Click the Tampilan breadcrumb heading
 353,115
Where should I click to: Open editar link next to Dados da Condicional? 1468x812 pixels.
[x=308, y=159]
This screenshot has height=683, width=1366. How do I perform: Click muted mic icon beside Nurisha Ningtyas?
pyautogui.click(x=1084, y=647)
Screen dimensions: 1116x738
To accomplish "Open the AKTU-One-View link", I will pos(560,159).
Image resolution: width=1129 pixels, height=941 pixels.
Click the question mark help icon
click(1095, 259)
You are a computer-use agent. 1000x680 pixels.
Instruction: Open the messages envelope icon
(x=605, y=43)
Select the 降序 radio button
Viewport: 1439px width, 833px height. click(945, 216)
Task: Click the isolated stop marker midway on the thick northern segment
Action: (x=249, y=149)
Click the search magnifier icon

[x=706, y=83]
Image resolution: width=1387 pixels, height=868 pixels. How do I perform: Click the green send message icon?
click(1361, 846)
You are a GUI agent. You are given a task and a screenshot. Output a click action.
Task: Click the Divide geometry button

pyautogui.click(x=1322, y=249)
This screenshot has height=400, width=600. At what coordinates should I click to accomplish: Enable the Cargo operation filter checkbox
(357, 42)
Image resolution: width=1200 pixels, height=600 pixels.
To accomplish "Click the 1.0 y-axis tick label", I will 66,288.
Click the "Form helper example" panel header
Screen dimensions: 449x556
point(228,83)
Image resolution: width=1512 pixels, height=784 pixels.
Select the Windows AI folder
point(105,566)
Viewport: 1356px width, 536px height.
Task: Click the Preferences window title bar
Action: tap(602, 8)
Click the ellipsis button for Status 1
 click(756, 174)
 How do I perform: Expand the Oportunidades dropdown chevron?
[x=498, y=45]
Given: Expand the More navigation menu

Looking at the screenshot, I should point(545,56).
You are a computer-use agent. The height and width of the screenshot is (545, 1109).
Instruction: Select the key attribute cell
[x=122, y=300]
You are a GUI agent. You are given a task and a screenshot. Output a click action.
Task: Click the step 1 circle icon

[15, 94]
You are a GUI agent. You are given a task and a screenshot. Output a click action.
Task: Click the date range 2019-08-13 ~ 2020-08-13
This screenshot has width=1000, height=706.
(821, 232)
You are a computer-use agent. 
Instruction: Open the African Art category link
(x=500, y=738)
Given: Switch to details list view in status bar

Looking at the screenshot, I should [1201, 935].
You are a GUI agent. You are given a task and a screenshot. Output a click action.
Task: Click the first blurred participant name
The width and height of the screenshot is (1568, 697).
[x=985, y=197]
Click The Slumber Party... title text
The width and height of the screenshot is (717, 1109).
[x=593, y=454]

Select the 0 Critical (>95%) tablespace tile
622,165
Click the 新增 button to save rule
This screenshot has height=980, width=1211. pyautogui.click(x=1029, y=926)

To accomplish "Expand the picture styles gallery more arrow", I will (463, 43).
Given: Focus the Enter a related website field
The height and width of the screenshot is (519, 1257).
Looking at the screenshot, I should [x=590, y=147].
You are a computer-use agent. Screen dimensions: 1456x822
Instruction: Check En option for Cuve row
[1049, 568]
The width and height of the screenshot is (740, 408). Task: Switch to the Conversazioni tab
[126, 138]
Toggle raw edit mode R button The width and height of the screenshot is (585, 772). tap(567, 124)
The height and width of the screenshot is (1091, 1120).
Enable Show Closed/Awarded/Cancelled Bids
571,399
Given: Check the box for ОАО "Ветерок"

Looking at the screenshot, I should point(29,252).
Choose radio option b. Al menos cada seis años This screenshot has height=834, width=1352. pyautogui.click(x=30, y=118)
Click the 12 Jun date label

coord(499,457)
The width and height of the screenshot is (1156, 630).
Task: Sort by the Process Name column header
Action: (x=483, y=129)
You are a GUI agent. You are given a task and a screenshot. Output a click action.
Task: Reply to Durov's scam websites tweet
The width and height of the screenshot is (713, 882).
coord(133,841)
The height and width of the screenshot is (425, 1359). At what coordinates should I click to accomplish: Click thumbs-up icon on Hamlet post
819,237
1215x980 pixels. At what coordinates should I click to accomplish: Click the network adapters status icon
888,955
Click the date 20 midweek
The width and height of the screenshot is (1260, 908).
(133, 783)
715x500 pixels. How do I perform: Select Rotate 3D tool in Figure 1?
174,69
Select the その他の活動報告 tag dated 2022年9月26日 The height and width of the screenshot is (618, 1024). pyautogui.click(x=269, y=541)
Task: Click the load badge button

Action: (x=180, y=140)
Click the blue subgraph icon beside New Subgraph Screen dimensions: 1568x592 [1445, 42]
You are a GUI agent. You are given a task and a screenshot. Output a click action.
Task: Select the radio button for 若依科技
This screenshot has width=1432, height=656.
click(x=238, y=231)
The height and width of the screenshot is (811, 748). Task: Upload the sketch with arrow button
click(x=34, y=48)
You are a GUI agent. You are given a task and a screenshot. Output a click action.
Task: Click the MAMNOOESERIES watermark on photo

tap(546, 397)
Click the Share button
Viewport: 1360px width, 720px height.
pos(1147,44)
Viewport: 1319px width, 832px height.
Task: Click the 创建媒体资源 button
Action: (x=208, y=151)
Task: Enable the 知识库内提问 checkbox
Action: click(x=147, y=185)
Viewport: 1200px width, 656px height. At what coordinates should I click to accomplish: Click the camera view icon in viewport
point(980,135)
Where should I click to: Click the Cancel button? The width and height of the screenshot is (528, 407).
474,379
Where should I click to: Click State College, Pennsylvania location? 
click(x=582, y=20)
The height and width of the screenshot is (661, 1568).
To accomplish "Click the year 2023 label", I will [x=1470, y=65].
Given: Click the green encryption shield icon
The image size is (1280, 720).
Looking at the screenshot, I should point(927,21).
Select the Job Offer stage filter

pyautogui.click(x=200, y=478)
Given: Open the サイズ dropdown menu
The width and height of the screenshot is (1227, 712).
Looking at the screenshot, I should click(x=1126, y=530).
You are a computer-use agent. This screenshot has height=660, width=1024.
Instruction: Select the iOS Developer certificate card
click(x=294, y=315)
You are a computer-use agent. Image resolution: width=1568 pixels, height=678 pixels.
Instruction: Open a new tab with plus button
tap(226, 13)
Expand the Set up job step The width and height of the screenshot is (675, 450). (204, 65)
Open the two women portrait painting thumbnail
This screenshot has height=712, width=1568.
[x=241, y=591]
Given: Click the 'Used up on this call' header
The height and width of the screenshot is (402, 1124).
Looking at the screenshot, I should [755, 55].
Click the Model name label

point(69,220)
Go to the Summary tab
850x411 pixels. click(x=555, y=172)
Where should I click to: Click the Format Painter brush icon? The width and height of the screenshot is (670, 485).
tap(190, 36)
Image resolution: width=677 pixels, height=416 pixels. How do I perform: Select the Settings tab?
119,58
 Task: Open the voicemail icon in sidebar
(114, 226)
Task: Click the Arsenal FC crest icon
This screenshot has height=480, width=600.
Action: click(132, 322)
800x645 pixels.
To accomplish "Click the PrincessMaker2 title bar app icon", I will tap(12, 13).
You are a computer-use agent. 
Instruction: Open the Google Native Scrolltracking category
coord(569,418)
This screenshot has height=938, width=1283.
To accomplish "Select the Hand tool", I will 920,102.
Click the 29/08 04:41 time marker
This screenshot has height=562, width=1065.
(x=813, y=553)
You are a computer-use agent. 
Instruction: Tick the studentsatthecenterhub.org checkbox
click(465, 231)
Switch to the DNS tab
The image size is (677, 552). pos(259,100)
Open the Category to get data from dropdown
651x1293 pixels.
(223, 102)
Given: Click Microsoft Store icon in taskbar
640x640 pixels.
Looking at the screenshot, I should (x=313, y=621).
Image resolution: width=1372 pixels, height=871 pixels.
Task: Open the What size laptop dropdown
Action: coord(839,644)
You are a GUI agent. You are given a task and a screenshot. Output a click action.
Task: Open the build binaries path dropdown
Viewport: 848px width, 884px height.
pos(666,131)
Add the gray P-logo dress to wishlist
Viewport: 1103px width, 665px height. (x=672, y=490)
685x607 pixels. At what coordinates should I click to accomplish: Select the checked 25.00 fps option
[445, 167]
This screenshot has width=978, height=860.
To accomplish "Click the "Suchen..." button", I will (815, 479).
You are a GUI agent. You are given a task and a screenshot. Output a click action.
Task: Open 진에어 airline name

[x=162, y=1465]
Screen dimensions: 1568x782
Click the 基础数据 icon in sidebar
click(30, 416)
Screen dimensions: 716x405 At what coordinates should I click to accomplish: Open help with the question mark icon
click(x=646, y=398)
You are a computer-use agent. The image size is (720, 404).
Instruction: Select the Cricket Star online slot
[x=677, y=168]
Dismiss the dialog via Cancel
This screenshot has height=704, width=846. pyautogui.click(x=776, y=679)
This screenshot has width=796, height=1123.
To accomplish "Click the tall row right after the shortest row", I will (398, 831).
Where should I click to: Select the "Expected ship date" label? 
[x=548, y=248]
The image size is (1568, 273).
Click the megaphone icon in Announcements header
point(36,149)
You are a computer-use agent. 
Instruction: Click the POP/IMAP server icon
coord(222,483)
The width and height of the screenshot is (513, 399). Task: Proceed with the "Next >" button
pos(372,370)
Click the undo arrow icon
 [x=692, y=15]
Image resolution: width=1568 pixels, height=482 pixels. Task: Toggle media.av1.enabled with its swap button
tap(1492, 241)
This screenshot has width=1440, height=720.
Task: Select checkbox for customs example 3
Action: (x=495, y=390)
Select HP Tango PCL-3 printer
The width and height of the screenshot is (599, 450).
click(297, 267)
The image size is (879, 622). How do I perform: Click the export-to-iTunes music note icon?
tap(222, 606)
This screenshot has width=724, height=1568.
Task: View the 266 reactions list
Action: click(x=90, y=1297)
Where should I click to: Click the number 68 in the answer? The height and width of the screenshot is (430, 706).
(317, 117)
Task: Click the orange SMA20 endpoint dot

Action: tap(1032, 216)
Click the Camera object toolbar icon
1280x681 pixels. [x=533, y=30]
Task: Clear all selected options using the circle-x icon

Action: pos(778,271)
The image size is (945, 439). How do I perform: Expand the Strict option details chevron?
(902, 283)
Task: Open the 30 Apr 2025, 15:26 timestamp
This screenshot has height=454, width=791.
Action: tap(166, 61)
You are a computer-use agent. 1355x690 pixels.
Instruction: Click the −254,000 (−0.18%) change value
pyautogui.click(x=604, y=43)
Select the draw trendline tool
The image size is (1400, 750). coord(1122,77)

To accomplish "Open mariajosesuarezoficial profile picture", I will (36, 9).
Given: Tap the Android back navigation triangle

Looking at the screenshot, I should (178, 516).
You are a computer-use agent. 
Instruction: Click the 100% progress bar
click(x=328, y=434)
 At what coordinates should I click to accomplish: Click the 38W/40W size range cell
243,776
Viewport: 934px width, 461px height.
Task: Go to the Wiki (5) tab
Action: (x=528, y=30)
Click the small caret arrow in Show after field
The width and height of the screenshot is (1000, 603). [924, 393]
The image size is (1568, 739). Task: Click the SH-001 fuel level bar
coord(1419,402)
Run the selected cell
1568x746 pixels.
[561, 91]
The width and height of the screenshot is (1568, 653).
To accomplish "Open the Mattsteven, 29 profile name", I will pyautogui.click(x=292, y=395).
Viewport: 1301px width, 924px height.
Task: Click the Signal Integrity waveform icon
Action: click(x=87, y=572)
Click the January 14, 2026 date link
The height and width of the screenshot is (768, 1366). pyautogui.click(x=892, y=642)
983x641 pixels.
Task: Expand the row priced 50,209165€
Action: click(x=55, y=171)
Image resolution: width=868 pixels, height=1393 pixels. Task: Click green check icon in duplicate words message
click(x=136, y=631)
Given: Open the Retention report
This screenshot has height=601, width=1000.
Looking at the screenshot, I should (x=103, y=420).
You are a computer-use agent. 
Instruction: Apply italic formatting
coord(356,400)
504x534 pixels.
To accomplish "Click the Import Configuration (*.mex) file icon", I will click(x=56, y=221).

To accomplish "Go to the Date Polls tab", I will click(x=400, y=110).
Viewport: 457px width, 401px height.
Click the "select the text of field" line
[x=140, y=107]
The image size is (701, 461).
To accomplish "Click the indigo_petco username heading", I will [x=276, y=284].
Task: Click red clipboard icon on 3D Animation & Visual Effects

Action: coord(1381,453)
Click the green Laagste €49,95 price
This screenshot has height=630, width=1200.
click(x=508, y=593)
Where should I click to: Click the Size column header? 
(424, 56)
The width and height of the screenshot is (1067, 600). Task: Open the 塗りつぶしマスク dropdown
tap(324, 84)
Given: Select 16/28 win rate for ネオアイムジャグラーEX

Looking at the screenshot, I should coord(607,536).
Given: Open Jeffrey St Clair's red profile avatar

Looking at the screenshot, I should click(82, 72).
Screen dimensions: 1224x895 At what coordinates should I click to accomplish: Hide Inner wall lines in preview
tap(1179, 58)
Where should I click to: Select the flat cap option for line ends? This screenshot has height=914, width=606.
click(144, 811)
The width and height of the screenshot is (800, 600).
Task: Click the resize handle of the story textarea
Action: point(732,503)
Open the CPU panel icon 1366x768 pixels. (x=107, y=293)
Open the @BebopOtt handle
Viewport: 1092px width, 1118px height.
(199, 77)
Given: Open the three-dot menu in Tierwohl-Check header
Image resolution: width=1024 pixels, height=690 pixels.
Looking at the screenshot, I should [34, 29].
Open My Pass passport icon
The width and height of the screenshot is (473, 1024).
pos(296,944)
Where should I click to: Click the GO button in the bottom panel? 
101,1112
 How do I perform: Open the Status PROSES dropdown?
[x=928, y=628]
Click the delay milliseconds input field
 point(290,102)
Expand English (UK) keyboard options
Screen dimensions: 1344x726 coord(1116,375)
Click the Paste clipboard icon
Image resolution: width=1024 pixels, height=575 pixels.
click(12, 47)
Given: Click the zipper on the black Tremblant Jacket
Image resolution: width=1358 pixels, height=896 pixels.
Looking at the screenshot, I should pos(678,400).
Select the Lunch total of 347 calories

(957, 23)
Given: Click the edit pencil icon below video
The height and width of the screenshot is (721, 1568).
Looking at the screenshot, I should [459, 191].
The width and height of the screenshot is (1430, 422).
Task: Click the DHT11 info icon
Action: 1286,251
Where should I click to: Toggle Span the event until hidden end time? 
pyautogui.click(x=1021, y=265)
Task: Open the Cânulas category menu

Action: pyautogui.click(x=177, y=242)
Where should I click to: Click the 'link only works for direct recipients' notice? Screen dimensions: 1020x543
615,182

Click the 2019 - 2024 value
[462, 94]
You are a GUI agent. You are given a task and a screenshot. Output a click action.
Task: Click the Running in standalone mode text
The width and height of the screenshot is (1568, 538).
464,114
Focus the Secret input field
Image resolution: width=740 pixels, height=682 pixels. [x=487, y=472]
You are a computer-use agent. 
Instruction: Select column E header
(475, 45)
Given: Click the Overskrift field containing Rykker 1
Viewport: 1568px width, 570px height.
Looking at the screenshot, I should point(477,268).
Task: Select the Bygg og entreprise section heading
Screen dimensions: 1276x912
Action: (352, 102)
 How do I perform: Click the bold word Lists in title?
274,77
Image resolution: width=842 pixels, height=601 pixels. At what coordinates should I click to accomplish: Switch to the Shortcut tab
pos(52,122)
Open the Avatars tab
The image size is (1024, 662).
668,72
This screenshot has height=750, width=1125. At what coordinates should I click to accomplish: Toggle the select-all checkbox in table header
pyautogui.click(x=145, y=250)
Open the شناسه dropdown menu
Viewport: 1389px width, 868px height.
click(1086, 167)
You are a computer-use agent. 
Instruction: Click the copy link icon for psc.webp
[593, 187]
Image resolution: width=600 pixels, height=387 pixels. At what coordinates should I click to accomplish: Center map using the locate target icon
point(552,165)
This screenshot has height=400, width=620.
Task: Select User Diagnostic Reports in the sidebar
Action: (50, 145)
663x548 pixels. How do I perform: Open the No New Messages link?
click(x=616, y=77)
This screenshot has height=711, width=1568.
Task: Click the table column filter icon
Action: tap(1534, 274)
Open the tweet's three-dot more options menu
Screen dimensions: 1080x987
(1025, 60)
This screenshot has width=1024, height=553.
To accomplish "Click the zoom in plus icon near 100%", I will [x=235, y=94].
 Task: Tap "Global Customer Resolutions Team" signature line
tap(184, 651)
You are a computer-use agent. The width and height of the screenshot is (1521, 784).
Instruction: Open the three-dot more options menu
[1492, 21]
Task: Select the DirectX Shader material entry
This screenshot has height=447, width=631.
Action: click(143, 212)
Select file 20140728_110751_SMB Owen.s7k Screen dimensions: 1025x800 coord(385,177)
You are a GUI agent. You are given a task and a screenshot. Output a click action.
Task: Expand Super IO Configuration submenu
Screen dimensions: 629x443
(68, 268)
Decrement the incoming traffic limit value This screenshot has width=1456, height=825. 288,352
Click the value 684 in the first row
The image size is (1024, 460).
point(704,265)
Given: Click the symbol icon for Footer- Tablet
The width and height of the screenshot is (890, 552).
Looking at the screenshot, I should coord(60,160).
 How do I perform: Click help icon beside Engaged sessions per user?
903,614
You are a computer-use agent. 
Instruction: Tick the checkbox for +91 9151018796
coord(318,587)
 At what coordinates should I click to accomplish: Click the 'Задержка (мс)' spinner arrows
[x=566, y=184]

- Required action -
From the listing above, copy all lines holding the word "Configuration".

- Answer box -
To accomplish "Click the Import Configuration (*.mex) file icon", I will click(x=56, y=221).
Task: Expand Super IO Configuration submenu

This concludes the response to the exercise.